There are many reasons why secular scholarship is not appreciated by many of the users on this website, myself included. I will outline a few of the reasons.
The basic problem is assuming that by being detached, the scholars somehow gain a superior vantage point from which to study the issues. The problem is that they are trying to understand something from the outside that was deliberately written by and for people on the inside, with the assumption that the readers all buy into the same basic premises. So they often miss basic cultural aspects of what they study. For example, they often try to ascribe motivations for why this Rabbi held this view based on whichever circumstance, even though to someone who lives within the framework of the Jewish law, the supposed motivation does not make sense.
Because of this issue, many scholars just assume that there is no point to
In addition, many of the secular scholars' knowledge is only impressive to people without a thorough background in Torah study. I can't tell you how many examples I have seen of supposed academic scholarship that would be laughed out of a yeshiva. A friend of mine once had a class in law school in which a visiting professor put up a page of Talmud and then misidentified the main commentaries on the page. When my friend pointed out her error, she replied that she was an academic and knew what she was talking about, never mind that my friend had studied Talmud since before his bar mitzvah.
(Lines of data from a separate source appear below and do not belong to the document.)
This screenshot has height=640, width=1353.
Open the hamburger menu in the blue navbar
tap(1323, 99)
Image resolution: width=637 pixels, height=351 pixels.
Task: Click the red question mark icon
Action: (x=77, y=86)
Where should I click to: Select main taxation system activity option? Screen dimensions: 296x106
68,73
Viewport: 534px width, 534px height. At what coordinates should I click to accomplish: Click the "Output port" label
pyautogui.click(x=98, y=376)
In another case, I went to see an exhibit of archaeological artifacts from Israel at a museum. There was a vessel from the second Temple era with the word korban on it. The label speculated that it may have been used to carry offerings to the Temple. Apparently, the "scholars" did not know that these vessels are described in the Mishnah (which is from shortly after that period), in the tractate called Vessels, as being used to store the meat of offerings.
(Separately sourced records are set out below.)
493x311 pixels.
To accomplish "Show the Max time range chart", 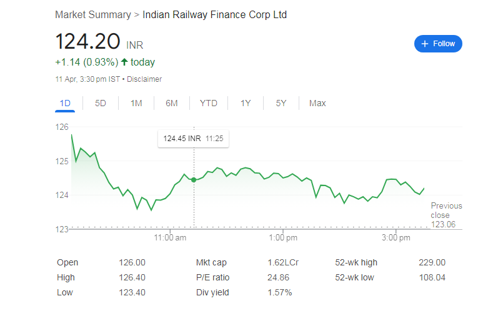I will (317, 103).
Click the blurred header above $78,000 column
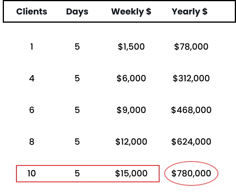236x194 pixels. pos(190,12)
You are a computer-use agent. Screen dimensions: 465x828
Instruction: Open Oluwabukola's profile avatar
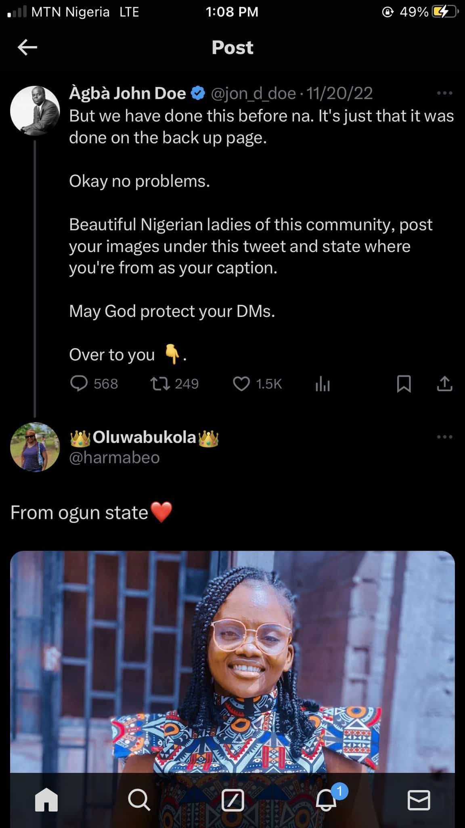(35, 447)
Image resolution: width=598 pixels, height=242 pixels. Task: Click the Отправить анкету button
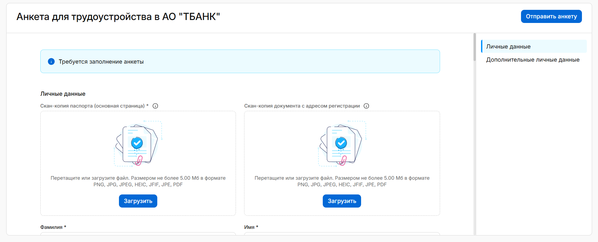pos(551,16)
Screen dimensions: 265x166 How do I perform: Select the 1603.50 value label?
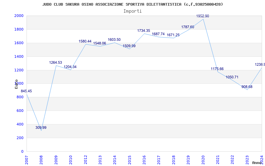click(114, 40)
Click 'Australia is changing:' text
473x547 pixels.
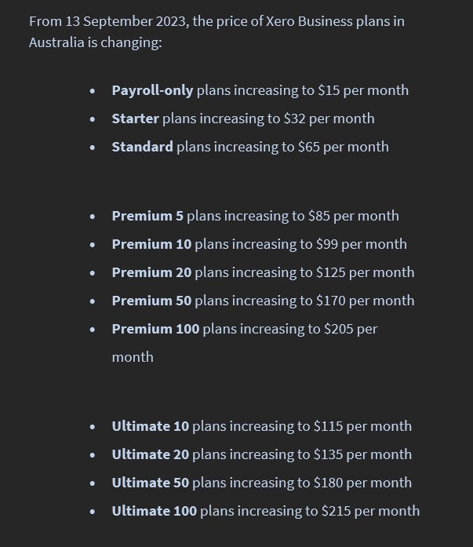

An even deeper issue is that the major books such as the Mishnah, Talmud, etc. were never meant to be understood without a teacher. When it comes to the Rambam's Mishnah Torah, the Rosh (R' Asher ben Yechiel) said it could not be understood without knowing the underlying Talmudic passages. There are rules, never specified in the Mishnah or Talmud, for how to extract the final ruling from their discussions. These were passed down orally, and only collected into writing in later generations.
So basically, academic and secular perspectives are often not appreciated because they are not valid methods of analysis. They rely on deliberately discounting important context just because otherwise they would have nothing to say.